Il tachigrafo, lo strumento che ogni giorno accompagna l’attività lavorativa di 250mila autisti in Italia, dal 15 giugno entra nell’era smart. Da questa data, tutti i veicoli industriali di nuova immatricolazione con massa superiore alle 3,5 tonnellate devono essere dotati della nuova versione intelligente del dispositivo di bordo, secondo le novità introdotte dal regolamento 2018/502.
 
Di seguito ricordiamo le principali informazioni e novità del tachigrafo smart.
 
1. Registrazione automatica della posizione del veicolo
Il tachigrafo intelligente è dotato di una connessione al sistema globale di navigazione satellitare (GNSS). Grazie a tale connessione, il dispositivo registra in automatico la posizione del veicolo all’inizio e alla fine del periodo di lavoro giornaliero e ogni multiplo di 3 ore del “periodo di guida cumulativo”.
 
2. Comunicazione da remoto
Il nuovo tachigrafo può dialogare a distanza e scambiare informazioni con i sistemi di gestione flotte. In particolare, mentre il veicolo è in movimento, può trasmettere tramite radiofrequenza alcune anomalie, che gli organi di controllo possono captare con una specifica strumentazione. È importante precisare che per questioni di privacy le polizie non possono elevare sanzioni a carico dell’autista da remoto, ma solo dopo aver fermato il veicolo e accertato l’infrazione attraverso la lettura die dati tachigrafici. Questa funzione è utile per permettere agli organi di controllo di fermare i veicoli che presentano anomalie, sulle basi di tali informazioni rilevate:
  • il più recente tentativo di violazione della sicurezza
  • la più lunga interruzione dell'alimentazione di energia
  • il guasto del sensore
  • un errore dei dati di movimento
  • dati contrastanti sul movimento del veicolo
  • guida in assenza di una carta valida
  • inserimento della carta durante la guida
  • dati relativi alla regolazione dell'ora
  • dati relativi alla calibratura, comprese le date delle due calibrature più recenti
  • numero d'immatricolazione del veicolo
  • velocità registrata dal tachigrafo
 
3. Interfacciamento con sistemi telematici aziendali
Il tachigrafo intelligente è in grado di trasmettere diverse informazioni ai sistemi gestionali di trasporto, tra cui sistemi di pesatura dei veicoli in movimento, ricezione dati sul consumo di carburante e parametri di guida degli autisti, servizi telematici di trasporto intelligente e sicurezza stradale sulle strade interconnesse, dati per il controllo delle operazioni di cabotaggio o di distacco degli autisti.
 
4. Carte tachigrafiche
- Attuali carte tachigrafiche del conducente e dell’azienda: sono utilizzabili su tutte le generazioni di tachigrafo, compreso quello intelligente. Dovranno essere sostituite alla loro scadenza (5 anni) o in caso di smarrimento, furto e deterioramento.
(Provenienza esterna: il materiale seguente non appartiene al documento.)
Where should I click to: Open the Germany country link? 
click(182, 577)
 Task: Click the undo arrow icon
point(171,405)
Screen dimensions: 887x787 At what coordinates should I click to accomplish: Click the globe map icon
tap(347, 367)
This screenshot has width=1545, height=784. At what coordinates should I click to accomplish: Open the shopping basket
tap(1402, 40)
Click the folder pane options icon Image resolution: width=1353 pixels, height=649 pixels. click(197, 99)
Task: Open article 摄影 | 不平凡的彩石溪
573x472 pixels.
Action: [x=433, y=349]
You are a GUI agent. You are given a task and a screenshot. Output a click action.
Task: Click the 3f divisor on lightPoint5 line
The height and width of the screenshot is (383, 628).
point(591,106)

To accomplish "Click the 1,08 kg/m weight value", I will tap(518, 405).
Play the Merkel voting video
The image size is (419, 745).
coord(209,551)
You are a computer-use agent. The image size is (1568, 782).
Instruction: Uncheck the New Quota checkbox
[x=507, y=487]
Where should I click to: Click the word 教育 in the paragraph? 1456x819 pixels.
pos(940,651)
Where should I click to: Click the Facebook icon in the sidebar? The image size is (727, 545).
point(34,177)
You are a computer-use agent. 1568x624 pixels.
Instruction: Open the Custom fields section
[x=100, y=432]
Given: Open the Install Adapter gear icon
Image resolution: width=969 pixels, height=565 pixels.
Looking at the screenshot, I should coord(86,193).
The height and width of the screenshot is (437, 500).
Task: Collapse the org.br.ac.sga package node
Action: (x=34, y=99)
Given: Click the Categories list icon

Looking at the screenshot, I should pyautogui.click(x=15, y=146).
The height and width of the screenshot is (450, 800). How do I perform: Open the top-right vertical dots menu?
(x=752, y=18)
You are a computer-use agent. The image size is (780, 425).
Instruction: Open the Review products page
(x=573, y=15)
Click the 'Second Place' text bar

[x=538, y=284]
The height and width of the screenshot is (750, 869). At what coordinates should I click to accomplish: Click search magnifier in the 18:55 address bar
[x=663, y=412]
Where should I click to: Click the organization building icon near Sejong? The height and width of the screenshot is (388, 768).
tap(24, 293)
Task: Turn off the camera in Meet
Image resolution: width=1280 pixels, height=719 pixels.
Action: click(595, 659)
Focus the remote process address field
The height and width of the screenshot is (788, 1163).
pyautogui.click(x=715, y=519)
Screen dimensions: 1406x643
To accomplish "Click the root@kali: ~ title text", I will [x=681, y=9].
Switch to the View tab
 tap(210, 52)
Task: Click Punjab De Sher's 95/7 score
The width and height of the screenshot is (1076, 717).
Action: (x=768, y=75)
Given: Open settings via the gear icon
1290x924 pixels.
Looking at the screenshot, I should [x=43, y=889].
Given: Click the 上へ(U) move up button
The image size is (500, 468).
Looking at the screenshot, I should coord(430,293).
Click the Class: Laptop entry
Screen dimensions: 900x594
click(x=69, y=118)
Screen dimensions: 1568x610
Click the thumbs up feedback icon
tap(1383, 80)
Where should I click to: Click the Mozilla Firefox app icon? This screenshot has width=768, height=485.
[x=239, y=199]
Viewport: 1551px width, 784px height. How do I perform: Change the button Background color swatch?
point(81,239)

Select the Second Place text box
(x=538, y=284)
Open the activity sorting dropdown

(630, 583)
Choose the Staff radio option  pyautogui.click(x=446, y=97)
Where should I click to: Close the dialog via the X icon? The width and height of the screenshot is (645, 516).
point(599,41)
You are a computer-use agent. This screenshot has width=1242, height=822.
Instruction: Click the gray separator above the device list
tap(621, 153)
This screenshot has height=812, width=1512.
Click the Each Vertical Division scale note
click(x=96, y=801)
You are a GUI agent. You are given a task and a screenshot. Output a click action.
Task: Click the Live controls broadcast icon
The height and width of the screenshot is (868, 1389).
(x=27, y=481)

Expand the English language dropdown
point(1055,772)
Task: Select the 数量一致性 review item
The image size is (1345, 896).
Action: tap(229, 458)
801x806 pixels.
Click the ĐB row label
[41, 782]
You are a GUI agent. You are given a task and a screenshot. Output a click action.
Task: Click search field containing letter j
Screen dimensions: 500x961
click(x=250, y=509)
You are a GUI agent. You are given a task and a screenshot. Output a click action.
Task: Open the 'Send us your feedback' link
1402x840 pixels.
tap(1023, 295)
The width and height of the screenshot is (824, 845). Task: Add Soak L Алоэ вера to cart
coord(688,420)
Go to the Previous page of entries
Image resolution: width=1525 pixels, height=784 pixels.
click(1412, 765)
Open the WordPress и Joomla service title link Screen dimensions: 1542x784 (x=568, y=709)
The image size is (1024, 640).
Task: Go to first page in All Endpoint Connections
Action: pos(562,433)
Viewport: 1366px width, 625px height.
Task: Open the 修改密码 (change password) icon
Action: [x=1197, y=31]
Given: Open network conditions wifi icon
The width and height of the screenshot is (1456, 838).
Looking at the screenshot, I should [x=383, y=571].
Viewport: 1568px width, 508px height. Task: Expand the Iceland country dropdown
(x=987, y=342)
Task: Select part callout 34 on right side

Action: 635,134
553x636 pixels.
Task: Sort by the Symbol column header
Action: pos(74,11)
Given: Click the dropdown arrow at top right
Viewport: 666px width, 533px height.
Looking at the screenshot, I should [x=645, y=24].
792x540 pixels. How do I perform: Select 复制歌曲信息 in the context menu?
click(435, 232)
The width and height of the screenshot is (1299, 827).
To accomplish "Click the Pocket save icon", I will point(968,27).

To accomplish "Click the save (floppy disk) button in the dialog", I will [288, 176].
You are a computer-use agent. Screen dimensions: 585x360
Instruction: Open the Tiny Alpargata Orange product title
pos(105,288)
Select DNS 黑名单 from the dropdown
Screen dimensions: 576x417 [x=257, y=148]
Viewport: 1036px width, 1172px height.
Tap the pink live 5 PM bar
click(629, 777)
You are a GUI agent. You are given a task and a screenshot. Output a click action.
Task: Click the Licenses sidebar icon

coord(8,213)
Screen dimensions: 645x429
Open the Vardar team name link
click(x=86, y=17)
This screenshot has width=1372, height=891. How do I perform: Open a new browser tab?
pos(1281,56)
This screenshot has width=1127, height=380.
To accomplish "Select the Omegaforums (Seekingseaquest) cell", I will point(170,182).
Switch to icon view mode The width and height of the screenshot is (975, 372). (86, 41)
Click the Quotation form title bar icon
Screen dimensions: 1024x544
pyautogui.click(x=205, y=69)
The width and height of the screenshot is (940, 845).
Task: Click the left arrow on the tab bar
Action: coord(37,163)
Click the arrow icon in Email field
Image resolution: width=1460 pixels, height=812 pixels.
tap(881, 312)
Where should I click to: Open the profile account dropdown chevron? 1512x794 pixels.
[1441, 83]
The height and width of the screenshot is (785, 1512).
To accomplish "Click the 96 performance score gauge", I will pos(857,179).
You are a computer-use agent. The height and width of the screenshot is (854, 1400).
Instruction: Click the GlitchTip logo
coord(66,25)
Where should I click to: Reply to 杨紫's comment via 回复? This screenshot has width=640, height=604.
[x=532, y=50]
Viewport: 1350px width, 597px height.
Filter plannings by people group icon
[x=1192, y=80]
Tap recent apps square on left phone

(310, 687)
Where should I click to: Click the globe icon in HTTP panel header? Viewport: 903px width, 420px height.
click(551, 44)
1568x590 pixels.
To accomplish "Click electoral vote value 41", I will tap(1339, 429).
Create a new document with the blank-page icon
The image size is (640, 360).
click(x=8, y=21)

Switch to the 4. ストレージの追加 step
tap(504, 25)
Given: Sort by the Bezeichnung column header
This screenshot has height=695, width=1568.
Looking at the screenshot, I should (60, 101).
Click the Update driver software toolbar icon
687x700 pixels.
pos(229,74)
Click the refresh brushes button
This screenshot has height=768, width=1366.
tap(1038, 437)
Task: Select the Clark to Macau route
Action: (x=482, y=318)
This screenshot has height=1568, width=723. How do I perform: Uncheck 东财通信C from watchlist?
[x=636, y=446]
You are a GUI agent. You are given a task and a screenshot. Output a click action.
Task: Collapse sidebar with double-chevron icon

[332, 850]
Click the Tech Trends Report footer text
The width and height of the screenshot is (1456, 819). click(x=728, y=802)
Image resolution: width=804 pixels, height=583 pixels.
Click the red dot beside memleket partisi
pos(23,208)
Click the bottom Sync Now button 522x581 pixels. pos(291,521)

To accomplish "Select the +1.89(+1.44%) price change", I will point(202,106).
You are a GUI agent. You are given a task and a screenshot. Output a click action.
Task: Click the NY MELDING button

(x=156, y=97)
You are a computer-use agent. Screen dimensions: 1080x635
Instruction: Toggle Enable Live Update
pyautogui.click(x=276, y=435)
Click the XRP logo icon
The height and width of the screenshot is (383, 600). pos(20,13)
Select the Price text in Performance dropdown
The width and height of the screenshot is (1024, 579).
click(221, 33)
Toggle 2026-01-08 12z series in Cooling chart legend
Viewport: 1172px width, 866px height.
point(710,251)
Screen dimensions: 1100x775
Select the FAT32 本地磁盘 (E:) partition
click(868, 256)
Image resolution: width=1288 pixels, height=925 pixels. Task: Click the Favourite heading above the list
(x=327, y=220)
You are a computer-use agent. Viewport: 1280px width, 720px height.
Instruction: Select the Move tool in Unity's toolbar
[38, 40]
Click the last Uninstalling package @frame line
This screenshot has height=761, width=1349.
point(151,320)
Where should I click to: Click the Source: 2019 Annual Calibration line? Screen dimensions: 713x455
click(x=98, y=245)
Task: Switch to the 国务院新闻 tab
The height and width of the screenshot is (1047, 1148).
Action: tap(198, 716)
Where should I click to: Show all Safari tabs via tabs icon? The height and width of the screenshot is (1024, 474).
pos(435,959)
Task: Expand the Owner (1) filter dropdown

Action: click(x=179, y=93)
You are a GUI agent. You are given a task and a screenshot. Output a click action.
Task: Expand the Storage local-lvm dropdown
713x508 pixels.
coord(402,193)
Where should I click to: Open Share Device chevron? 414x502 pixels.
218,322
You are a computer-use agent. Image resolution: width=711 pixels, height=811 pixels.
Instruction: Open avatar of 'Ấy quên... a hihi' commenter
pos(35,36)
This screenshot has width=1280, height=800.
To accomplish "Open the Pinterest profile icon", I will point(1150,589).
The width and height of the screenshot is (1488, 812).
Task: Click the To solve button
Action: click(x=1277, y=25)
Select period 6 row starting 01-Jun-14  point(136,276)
- Carte officina: per i tachigrafi di nuova generazione sono necessarie carte officina con nuove caratteristiche tecniche. Per un approfondimento clicca qui.
 
Per i veicoli immatricolati prima del 15 giugno 2019?
Per questi non c’è l’obbligo di installare il tachigrafo intelligente, se svolgano trasporti nazionali e se lo Stato membro di prima immatricolazione non dispone diversamente. In caso, invece, di veicoli che svolgono trasporti internazionali o cabotaggio, i veicoli attualmente circolanti hanno l’obbligo di installare il tachigrafo intelligente entro il 2034, anche se esiste una proposta del Parlamento Europeo di anticipare questa data al 2024.
 
Installazione
Per installare il nuovo tachigrafo intelligente su un veicolo in circolazione occorre un sistema GNSS di navigazione satellitare e un’antenna DSRC (Dedicated short range comunication).